Major food companies have been biting natural food store style for a while now. Even the potato chip aisle of the supermarket is now crammed with sea-salt encrusted fried taters packaged in plastic that looks vaguely like a paper bag. And there is, of course, also a blog devoted solely to tracking this stuff.
Anyway, a term for this is needed, along the lines of “astroturfing” (for fake grassroots groups organized by big business). Probably one already exists, but for the moment and for lack of a better term, I’m going with f’artisanal—for fake artisinal. Or maybe that should be phartisinal, the “ph” standing for “phony.” (I’m leaning toward the f’, as the apostrophe lends it that extra ersatz air.)
Expect to see a lot more f’artisinal or phartisinal products on your market shelves in the next few months and years. As noted at Man Are We Screwed,
Marketers know that consumers buy into this artisan imagery. More than 800 new food products have christened themselves artisan something-or-other in the past five years, reports researcher Datamonitor. While fewer than 80 new foods dubbed themselves artisan just four years ago, the number more than doubled to nearly 200 in 2010.
“The word artisan suggests that the product is less likely to be mass-produced,” says Tom Vierhile, innovation insights director at Datamonitor. “It also suggests the product may be less processed and perhaps better tasting and maybe even be better for you.”
As even USA Today has noted by now, you can start your day with a Starbucks Artisan Breakfast Sandwich, snack on Frito-Lay’s Artisan Recipe Tostitos, and have dinner in front of the TV with a Domino’s Artisan Pizza. For at least 20 years now, the real genius of American consumer capitalism has been its ability to quickly spot “fringe” trends which have mainstream marketing potential.
(Exhibit A: Urban Outfitters. Way back in the mid-’90s, I started work on a script for a never-achieved movie tentatively entitled The Thrifters. The story was about bunch of impoverished Williamsburg/Lower East Side hipsters who unknowingly get hired by a shady marketing guy to roam the country’s secondhand and vintage shops, prospecting for thriftstore finds. The marketing guy hasn’t told them that he works for J. Screw, which plans to convert their coolhunting into mainstream merchandising millions... They’d eventually wise up and sour on the enterprise, with their road trip then heading into Thelma & Louise or U Turn territory. The plot might have been slightly novel c. 1995; today it would just be a shrug-inducing documentary of existing reality...)
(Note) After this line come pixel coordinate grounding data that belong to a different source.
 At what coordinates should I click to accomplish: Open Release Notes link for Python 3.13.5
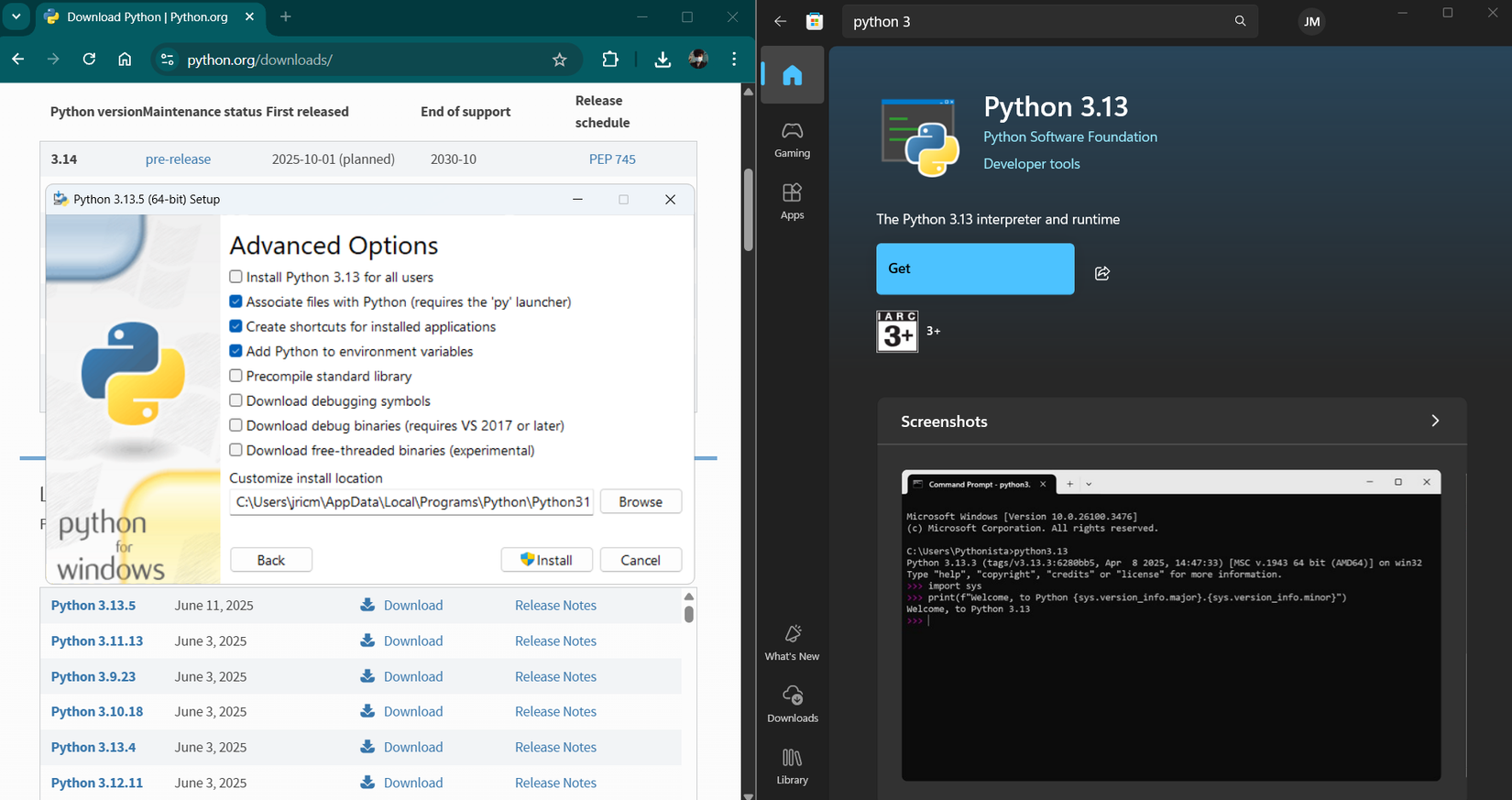tap(555, 605)
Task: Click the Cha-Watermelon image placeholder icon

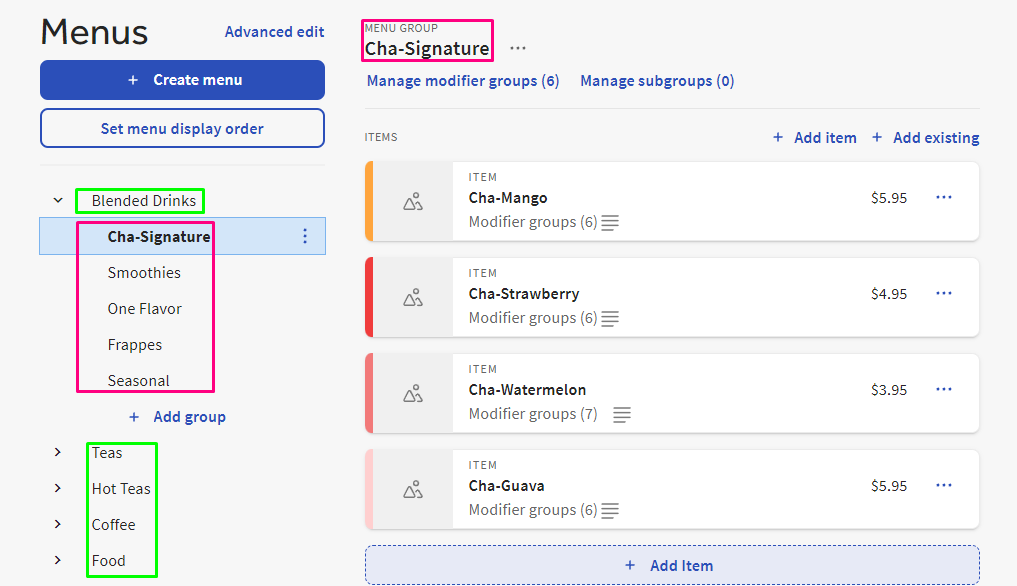Action: tap(413, 394)
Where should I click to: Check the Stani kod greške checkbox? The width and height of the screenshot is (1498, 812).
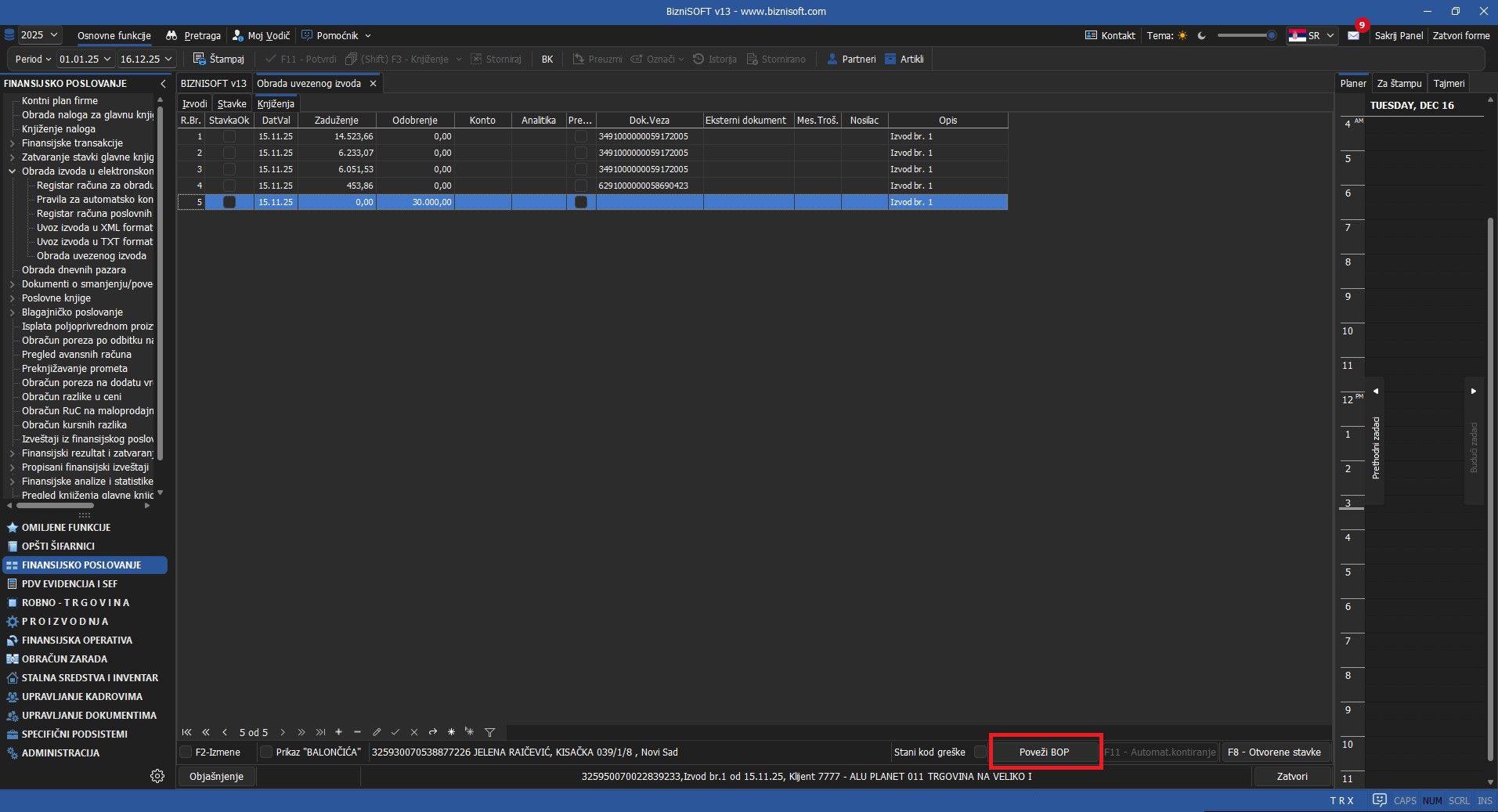point(980,752)
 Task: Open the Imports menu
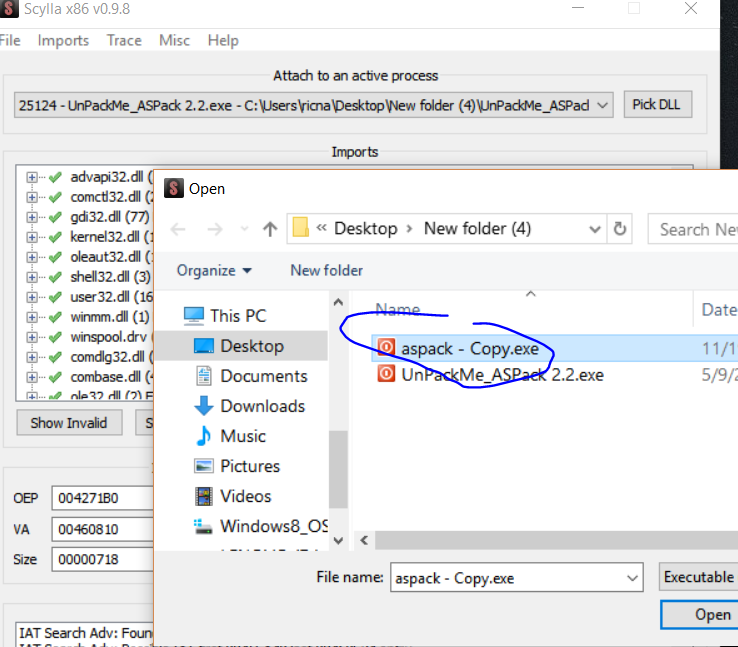(63, 41)
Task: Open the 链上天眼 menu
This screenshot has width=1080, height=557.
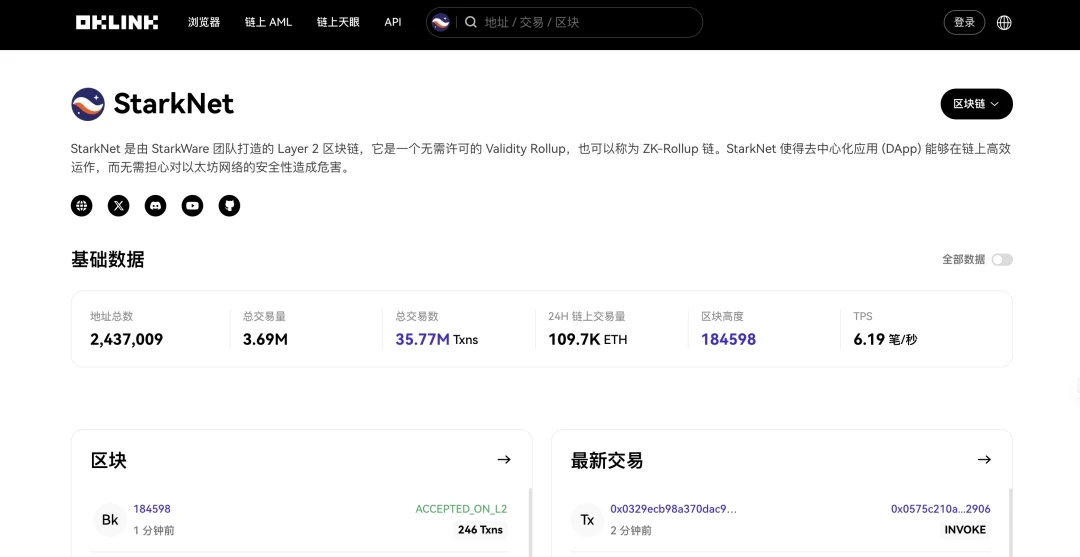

And even before this f’artisinal/phartisinal trend crests, already it’s being over: The New York Times this past week announced that authenticity is over—even as others try to reassert the validity and integrity of handmade goods.Take that, West Elm... Meanwhile, the phenomenon is hardly new. As Paul Goodman wrote more than 50 years ago in The Empire City:
If I was ready to vomit in those earlier days, what dirty words must I emply to mention the decades of 1920-1940, the sabbath of publicity and advertising, and every word of it an insult to honor and intelligence? Even the conceivable perfections of life are trivial; but what a degrading, ruinous and wasted effort to try for a single one in this sinkk of corruption! Who could have a clean taste?
Or, per a suggestion of a Gawker commenter, as Bill Hicks put it:
* A small-but-not-entirely-unexpected irony: per Wikipedia, Vlasic did actually grow out of a small local business based in Detroit, founded by a Croatian immigrant named Franjo Vlašić roughly 100 years ago.